1 
These Regulations may be cited as the Value Added Tax (General) (Amendment) Regulations 1995 and shall come into force on 15th February 1995.
2 
The Value Added Tax (General) Regulations 1985 shall be amended in accordance with the following regulations.
3 
In paragraph (1) of regulation 2 for the definition of “alphabetical code” there shall be substituted the following—“
 “alphabetical code” means the alphabetical prefix as set out below which shall be used to identify the member State—
Austria — AT
Belgium — BE
Denmark — DK
Finland — FI
France — FR
Germany — DE
Greece — EL
Ireland — IE
Italy — IT
Luxembourg — LU
Netherlands — NL
Portugal — PT
Spain — ES
Sweden — SE
United Kingdom — GB;”.
4 
For paragraph (14) of regulation 38 there shall be substituted the following—“
 (14)
 In regulations 57F and 57J “customs territory of the Community” has the same meaning as it has for the purposes of Council Regulation (EEC) No. 2913/92”.
5 
In paragraph (1) of regulation 57D sub-paragraph (iii) shall be omitted.
6 
After regulation 57D there shall be inserted the following regulation—“
57DA 

(1) For the purposes of the Value Added Tax Act 1994 the territory of the Community shall be treated as excluding Austria, Finland and Sweden (the acceding States) in relation to goods to which this regulation applies.
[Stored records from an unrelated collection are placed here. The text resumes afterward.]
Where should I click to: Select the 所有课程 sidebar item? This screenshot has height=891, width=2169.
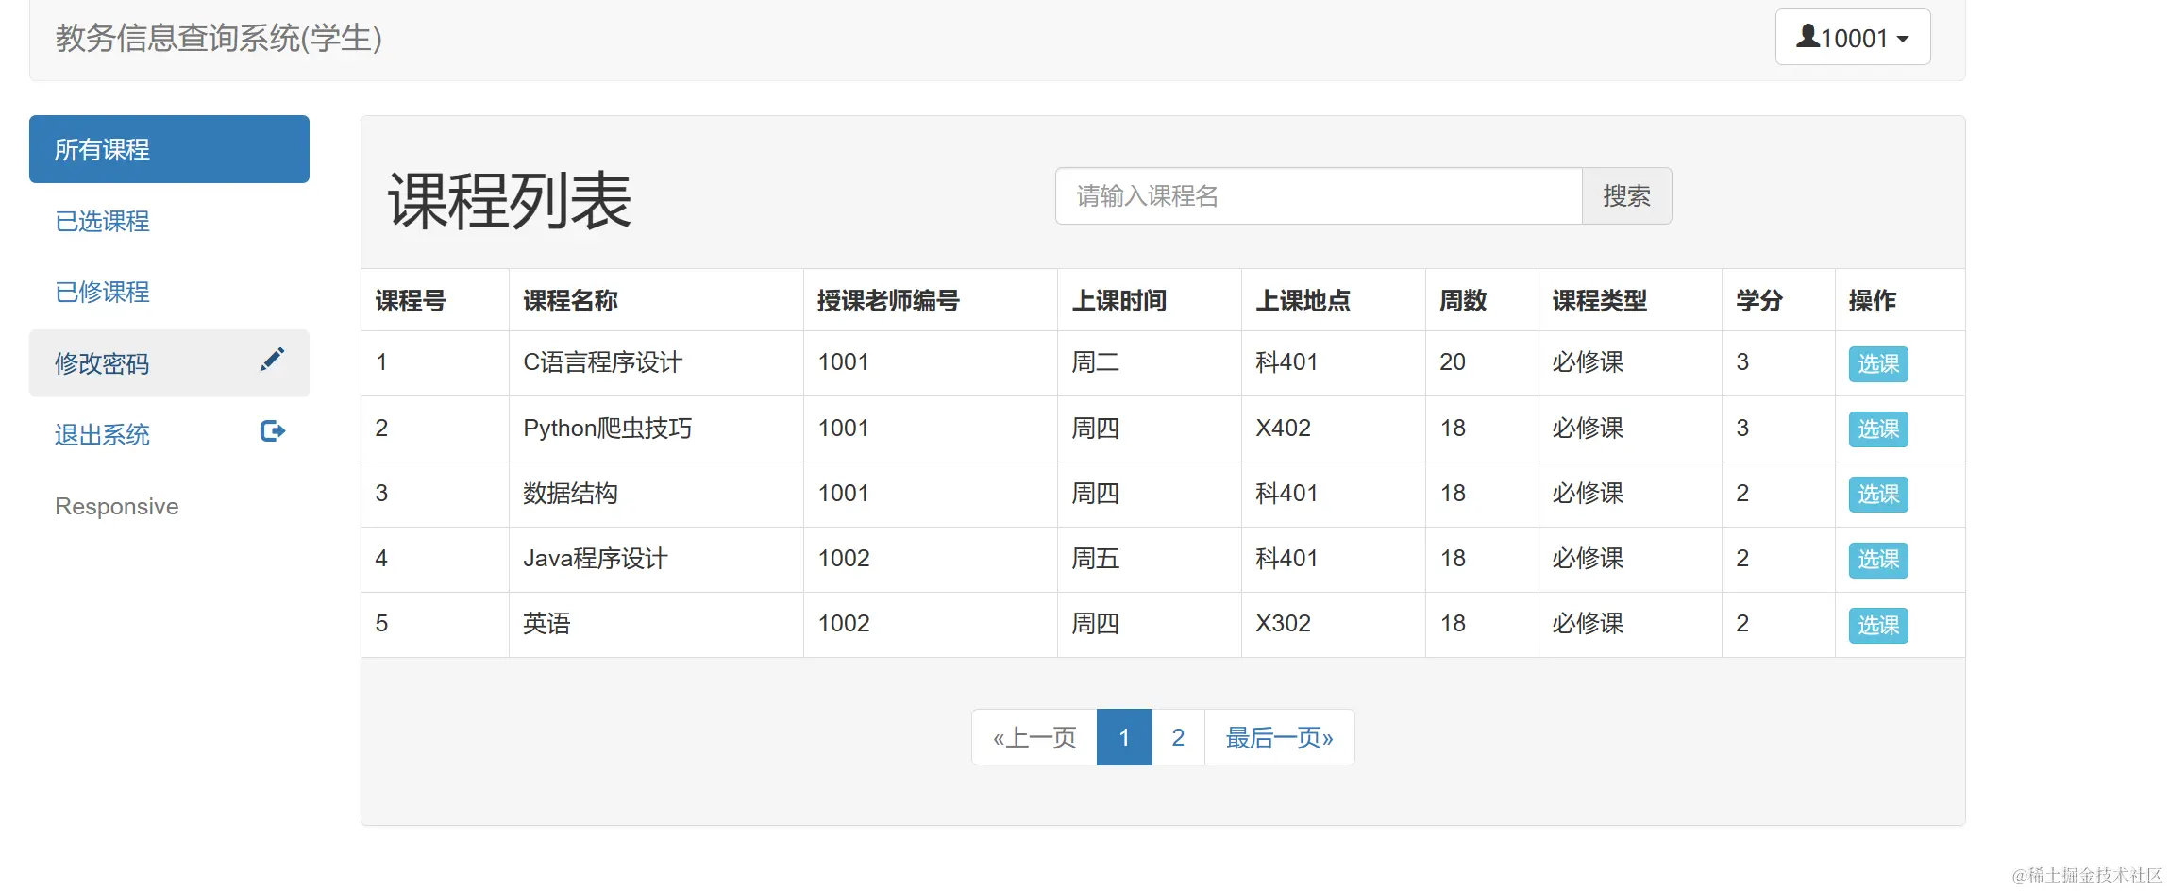pyautogui.click(x=101, y=148)
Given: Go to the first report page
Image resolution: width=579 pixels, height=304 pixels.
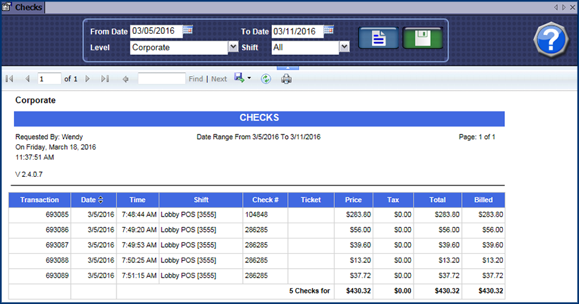Looking at the screenshot, I should [9, 79].
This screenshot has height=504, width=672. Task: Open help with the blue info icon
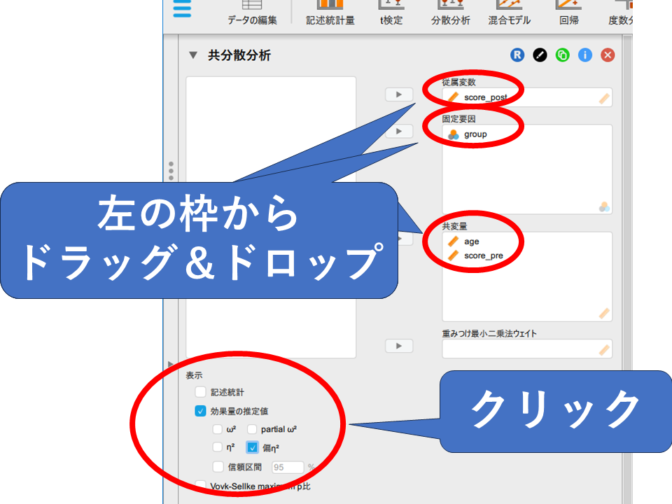coord(585,55)
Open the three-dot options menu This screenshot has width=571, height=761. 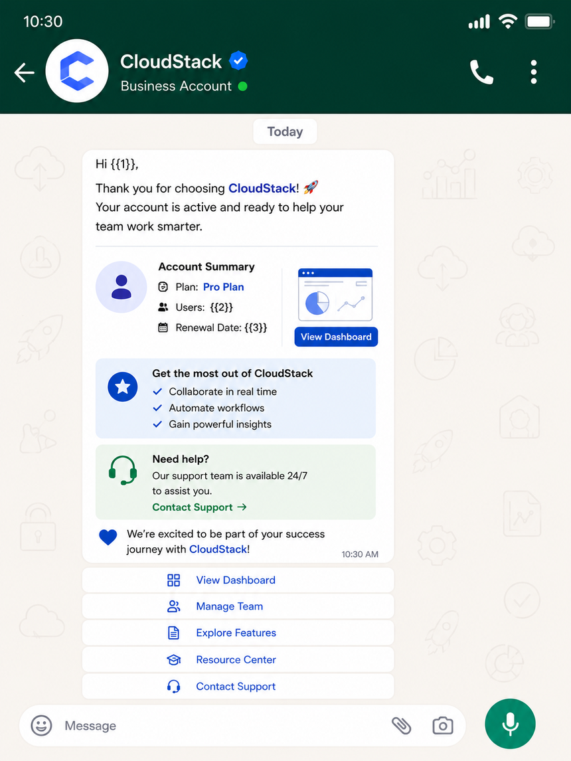[534, 72]
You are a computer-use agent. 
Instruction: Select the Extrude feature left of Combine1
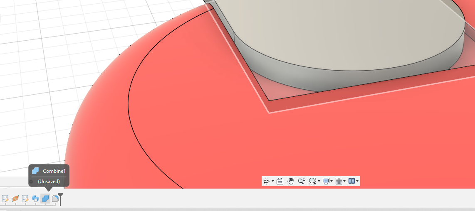click(x=35, y=199)
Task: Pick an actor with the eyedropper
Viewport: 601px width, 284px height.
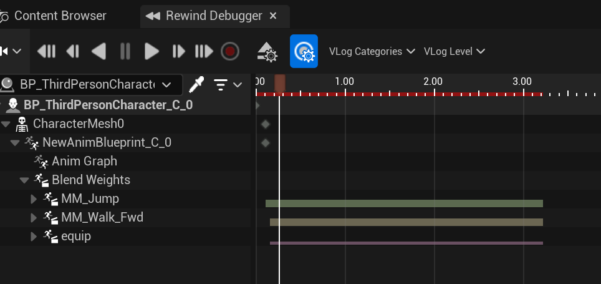Action: 196,84
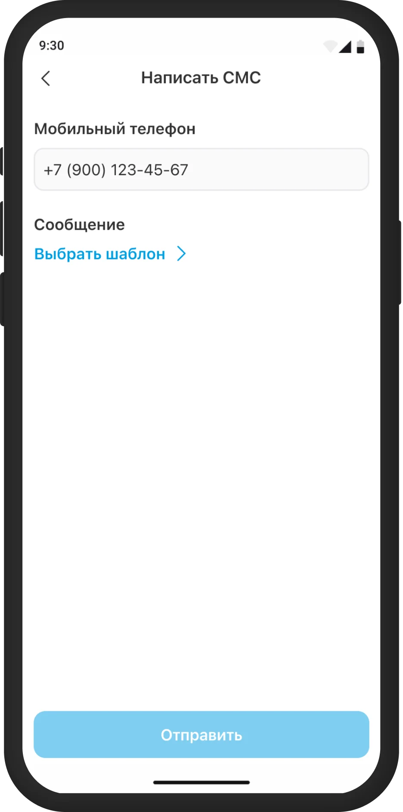This screenshot has width=403, height=812.
Task: Click the topmost left-side hardware button
Action: tap(2, 161)
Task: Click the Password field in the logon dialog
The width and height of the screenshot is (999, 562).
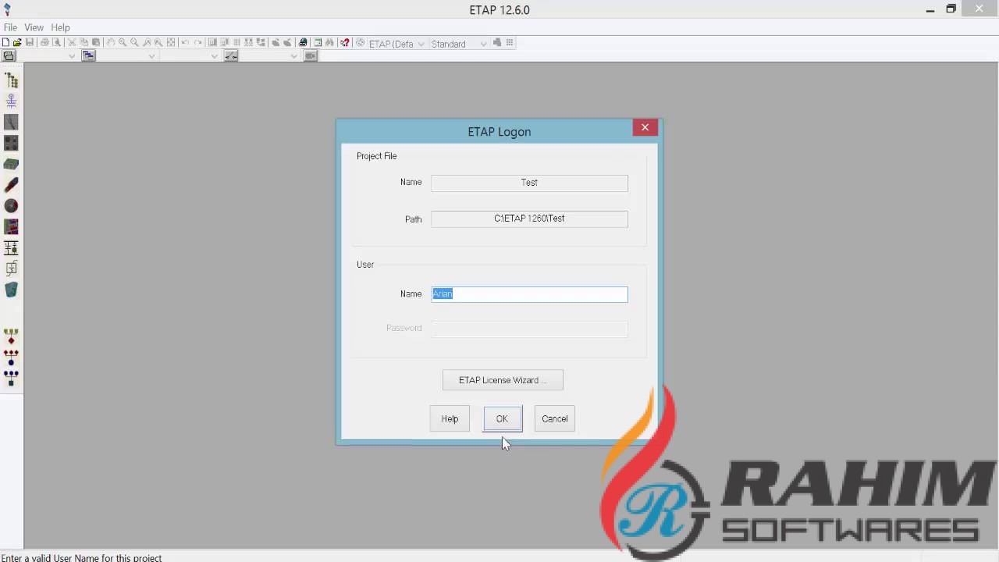Action: pyautogui.click(x=529, y=329)
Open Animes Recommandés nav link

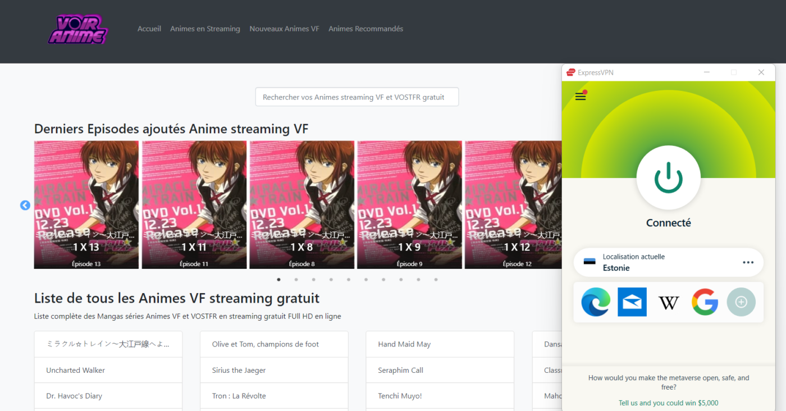pos(365,29)
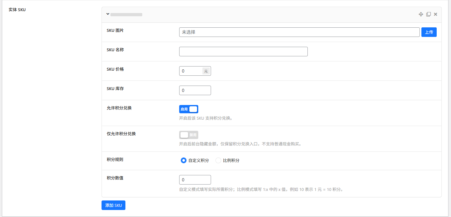Image resolution: width=451 pixels, height=217 pixels.
Task: Enable the 仅允许积分兑换 switch
Action: (189, 135)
(2) Subject to paragraph (4) below, the goods to which this regulation applies are—
(a) goods which are the subject of a supply made in an acceding State before 1st January 1995 and which in pursuance of that supply are removed to the United Kingdom on or after 15th February 1995 being goods in the case of which provisions of the law of the acceding State in question having effect for purposes corresponding to those of subsection (6)(a) or (so far as it applies to exportations) subsection (8) of section 30 of the Value Added Tax Act 1994 have prevented VAT from being charged on that supply;
(b) goods which were subject to a suspension regime before 1st January 1995, which by virtue of any Community legislation were to remain, for VAT purposes only, subject to that regime for a period beginning with that date and which cease to be subject to that regime on or after 15th February 1995.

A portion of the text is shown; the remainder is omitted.